# Your assignment:
Copy exactly the last part of the listing below, beginning at the line that contains "The width and height of the screenshot is (424, 504)." and including the final line.
────────────────────
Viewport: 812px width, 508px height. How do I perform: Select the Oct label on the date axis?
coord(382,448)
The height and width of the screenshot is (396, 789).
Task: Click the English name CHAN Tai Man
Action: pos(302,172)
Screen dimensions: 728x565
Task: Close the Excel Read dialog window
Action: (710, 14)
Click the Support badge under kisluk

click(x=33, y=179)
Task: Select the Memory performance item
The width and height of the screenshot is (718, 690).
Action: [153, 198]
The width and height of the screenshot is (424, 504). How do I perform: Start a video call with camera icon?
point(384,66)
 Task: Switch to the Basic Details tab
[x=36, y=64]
────────────────────
# Solution for this problem:
The width and height of the screenshot is (424, 504). How do I perform: Start a video call with camera icon?
point(384,66)
 Task: Switch to the Basic Details tab
[x=36, y=64]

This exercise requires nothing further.